Data Storage and Access
Filesystem goals
Case Study: The Unix v6 Filesystem
- Sectors/Blocks
- Inodes
- Large files
Practice

Case Study: Unix V6 Filesystem

We will use the Unix Version 6 Filesystem to see an example of filesystem design.

From around 1975; well-designed, open-source filesystem
Great example of a well-thought-out, layered engineering design
Not the only filesystem design - each has tradeoffs. Modern file systems (particularly for Linux) are, in general, descendants of this file system, but they are more complex and geared towards high performance and fault tolerance.
Details we discuss (e.g. "size of a sector") are specific to this filesystem design, but general principles apply to modern operating systems
Some other filesystems are open source and viewable if you're interested (e.g., the ext4 file system, which is the most common Linux file system right now)
Our discussion will highlight various design questions as we go.

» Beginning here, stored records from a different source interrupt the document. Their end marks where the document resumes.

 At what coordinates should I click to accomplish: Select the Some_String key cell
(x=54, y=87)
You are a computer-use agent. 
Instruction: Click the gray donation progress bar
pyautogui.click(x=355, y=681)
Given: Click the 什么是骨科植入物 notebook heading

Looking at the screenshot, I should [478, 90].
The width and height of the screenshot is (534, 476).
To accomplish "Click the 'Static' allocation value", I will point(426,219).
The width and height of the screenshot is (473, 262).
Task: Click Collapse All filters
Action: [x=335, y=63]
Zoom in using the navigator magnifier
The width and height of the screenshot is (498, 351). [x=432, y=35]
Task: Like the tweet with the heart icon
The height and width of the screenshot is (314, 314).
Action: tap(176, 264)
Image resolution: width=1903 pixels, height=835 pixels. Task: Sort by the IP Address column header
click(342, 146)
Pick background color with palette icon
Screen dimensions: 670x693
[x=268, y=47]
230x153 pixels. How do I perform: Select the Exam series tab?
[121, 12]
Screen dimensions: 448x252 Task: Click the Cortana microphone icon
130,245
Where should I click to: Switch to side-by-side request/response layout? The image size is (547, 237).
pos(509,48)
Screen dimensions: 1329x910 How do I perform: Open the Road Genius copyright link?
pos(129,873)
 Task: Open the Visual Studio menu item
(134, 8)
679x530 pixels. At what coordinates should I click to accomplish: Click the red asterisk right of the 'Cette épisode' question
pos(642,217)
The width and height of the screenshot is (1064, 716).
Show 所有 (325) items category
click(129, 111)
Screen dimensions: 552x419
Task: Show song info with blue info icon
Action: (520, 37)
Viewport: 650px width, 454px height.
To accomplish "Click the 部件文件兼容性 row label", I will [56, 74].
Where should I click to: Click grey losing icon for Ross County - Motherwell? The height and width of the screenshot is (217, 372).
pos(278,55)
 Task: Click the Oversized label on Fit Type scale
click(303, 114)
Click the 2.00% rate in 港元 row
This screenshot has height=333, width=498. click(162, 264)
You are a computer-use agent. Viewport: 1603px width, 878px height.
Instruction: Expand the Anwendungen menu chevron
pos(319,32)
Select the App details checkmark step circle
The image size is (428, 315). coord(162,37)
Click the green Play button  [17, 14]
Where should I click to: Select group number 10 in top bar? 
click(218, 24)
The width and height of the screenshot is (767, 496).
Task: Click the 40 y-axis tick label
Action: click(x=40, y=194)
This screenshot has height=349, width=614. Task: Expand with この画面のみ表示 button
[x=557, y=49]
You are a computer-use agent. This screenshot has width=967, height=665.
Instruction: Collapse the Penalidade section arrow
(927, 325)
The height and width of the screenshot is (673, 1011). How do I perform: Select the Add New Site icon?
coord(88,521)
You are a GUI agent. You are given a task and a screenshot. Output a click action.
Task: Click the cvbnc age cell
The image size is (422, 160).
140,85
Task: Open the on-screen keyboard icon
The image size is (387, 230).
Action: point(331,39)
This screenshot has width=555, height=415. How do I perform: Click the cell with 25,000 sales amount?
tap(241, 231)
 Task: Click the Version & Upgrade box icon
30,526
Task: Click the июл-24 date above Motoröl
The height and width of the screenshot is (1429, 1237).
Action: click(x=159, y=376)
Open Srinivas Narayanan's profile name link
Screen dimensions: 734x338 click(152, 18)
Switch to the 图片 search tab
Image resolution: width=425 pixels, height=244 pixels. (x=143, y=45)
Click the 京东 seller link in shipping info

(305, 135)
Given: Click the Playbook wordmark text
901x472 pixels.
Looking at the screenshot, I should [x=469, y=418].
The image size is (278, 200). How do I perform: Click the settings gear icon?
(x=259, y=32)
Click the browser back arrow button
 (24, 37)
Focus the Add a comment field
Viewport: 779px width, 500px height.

Consider the pros/cons of this approach vs. alternatives!

Sectors and Blocks

A filesystem generally defines its own unit of data, a "block," that it reads/writes at a time.

"Sector" = hard disk storage unit
"Block" = filesystem storage unit (1 or more sectors) - software abstraction

Pros of larger block size? Smaller block size?

This is the same diagram as the previous sector diagram, with the following additions: it has a 'block size' which takes up two sectors, so sector 0 and sector 1 are in block 0, sectors 2 and 3 are in block 1, sectors 4 and 5 are in block 2, etc.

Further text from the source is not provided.